Friday, June 12, 2009

I Fix Rhythm Heaven

It's fair to say that Rhythm Heaven struck its gameplay balance on the wrong side of user-friendly. Feedback is meager, apparently learning little from rhythm games that have come before it. I can't count the number of times I really could have used some guidance as to whether I was striking a missed beat early or late, but it wasn't forthcoming. The game lets you know if you "hit," "half-hit," or "miss," which just isn't enough.

I know why this is; they wanted to keep the interface clean, rather than constantly flashing "excellent!" and "too slow" and "speed up, bro!" like a surfer spirit guide, so they thought they'd let the visuals do the work. But the visuals move as fast as the rhythm, and if I can't hear what I'm doing wrong, there's no reason to assume I can see it.


This is about as much information as Rhythm Heaven will ever give you.

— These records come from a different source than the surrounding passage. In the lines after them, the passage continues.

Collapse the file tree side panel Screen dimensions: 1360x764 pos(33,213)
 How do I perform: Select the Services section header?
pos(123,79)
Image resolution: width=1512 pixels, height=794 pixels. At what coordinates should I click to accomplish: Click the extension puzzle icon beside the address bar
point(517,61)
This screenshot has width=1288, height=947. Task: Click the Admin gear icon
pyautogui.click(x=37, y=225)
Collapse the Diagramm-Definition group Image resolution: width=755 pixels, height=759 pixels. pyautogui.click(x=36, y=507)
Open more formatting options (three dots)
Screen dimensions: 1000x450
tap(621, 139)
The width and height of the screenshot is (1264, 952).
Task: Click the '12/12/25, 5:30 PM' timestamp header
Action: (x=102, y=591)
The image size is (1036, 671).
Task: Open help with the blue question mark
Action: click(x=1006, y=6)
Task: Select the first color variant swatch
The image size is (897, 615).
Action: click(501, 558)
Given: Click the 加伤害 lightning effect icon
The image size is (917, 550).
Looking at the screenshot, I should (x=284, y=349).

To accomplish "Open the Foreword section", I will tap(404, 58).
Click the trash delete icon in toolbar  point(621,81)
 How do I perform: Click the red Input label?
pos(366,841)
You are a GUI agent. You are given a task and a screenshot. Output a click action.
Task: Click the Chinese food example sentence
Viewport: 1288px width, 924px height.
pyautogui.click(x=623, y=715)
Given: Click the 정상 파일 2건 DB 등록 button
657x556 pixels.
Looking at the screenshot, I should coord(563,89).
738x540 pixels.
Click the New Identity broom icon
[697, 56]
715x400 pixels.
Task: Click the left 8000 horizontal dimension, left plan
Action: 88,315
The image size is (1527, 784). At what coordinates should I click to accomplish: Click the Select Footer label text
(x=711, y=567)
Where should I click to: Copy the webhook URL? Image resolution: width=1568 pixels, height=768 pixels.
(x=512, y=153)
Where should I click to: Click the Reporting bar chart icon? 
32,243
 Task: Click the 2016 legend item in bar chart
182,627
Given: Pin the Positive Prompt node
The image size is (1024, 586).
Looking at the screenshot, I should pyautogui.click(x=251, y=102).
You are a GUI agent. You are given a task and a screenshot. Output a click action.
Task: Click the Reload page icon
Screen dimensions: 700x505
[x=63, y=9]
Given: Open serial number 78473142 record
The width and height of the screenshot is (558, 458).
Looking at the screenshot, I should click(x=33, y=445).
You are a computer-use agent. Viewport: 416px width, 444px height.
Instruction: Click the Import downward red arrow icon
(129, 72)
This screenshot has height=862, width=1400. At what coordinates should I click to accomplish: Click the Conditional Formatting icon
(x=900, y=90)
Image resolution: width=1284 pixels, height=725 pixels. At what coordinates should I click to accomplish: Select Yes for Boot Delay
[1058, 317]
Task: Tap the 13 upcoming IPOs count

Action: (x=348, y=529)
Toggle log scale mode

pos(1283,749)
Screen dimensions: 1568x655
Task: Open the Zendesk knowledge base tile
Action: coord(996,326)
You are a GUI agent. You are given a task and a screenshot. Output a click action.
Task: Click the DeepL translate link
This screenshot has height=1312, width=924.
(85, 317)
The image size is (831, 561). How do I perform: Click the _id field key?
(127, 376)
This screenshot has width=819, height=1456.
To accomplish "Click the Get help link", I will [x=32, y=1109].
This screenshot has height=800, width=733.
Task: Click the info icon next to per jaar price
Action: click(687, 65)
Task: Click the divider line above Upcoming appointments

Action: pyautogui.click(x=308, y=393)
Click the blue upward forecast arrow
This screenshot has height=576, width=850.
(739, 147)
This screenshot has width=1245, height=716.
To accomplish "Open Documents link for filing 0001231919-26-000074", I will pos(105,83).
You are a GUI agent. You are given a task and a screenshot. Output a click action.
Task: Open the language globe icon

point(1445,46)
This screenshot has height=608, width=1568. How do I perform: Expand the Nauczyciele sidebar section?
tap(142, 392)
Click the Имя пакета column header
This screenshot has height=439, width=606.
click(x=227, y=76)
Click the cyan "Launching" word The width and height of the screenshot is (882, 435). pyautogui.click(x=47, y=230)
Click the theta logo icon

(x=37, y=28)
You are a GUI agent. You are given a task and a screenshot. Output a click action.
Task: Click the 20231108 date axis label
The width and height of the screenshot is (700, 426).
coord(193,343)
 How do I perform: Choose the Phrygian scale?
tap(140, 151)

One thing Rhythm Heaven does right, and a lot of rhythm games do infuriatingly wrong, is letting you play through the whole song every time you play. Elite Beat Agents fails you mid-song, which only ensures that you learn each song in five-second chunks as you progress bit by bit through the song. What Rhythm Heaven doesn't do is tell you whether you're getting a winning score or you're already doomed to fail. It knows what it's doing, too, and milks the tension at the end of the level, but come on, guys, not cool. Let me ragequit when I'm screwed.

What everyone mentions about Rhythm Heaven is the difficulty, but not everyone talks about whether or not it's well implemented. It is, mostly; Rhythm Heaven is a game that could have still been incredibly challenging if it had given the user all the feedback he could have wanted. It's still a great game, I just wish the developers had realized they didn't need this coy little interface to make something awesome.